With increasing competition emerging from upcoming ventures in downstate New York, Bally’s Atlantic City needs a compelling turnaround strategy; many believe it has fallen behind and is at a risk of being overshadowed.

Positive Developments in the Region 

Despite Bally’s struggles, Q2 results show signs of hope for the broader New Jersey casino market. Reports indicate that Borgata achieved a profit increase of 16% while Ocean Casino saw its profit surge by a staggering 67.9%. The data reflects a promising spring season, which has bolstered the neighboring casinos ahead of the summer tourist boom.

Casino gambling within the brick-and-mortar establishments has burgeoned this summer, with year-over-year increases reported in May, June, and July.

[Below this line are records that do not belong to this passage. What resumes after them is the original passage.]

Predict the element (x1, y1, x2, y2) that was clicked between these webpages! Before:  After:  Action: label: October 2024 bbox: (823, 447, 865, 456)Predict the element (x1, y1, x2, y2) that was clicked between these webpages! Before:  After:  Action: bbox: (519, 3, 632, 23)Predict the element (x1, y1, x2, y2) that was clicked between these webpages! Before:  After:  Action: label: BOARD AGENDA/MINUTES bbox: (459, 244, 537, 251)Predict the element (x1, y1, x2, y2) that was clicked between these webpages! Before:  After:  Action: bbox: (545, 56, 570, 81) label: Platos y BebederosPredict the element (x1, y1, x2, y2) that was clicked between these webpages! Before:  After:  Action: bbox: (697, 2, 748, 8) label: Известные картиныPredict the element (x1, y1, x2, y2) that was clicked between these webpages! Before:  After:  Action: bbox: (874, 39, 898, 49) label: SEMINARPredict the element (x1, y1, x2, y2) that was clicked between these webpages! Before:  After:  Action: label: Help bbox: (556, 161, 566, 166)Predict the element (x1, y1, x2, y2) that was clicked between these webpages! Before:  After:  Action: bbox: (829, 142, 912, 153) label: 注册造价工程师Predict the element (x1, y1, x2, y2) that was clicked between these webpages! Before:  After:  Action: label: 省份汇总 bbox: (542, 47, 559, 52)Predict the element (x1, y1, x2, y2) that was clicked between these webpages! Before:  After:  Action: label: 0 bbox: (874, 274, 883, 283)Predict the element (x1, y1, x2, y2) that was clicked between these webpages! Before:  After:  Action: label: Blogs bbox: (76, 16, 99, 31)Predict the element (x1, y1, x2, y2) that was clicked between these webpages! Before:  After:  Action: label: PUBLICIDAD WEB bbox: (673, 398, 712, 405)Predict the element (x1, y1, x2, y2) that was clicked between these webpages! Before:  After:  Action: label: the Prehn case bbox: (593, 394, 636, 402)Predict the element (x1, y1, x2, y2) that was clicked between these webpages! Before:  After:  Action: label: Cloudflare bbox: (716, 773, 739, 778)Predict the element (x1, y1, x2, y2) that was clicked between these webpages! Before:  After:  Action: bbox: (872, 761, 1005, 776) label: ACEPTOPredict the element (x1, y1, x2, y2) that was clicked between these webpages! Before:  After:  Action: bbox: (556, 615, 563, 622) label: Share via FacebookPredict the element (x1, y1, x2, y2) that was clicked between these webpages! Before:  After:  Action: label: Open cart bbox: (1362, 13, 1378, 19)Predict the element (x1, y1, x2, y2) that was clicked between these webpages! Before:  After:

Notably, even prior to this surge, eight out of nine Atlantic City casinos posted profits, with overall gains contributing to a 1% increase in industry profits when compared to the previous year. Operators have exhibited creativity in minimizing costs while enhancing profit margins, despite a generally flat revenue picture.

According to James Plousis, chair of the New Jersey Casino Control Commission, “All operators were profitable, despite the pressures from higher costs associated with goods and services they’ve been purchasing.”

Plousis also noted that the $179.9 million profit in Q2 was the second strongest performance for this period in the last four years. He emphasizes the positive advancements made within casinos, crediting over $1.1 billion reinvested in these properties over the past four years, enhancing the overall experience with first-class gaming, leisure, dining, and entertainment options.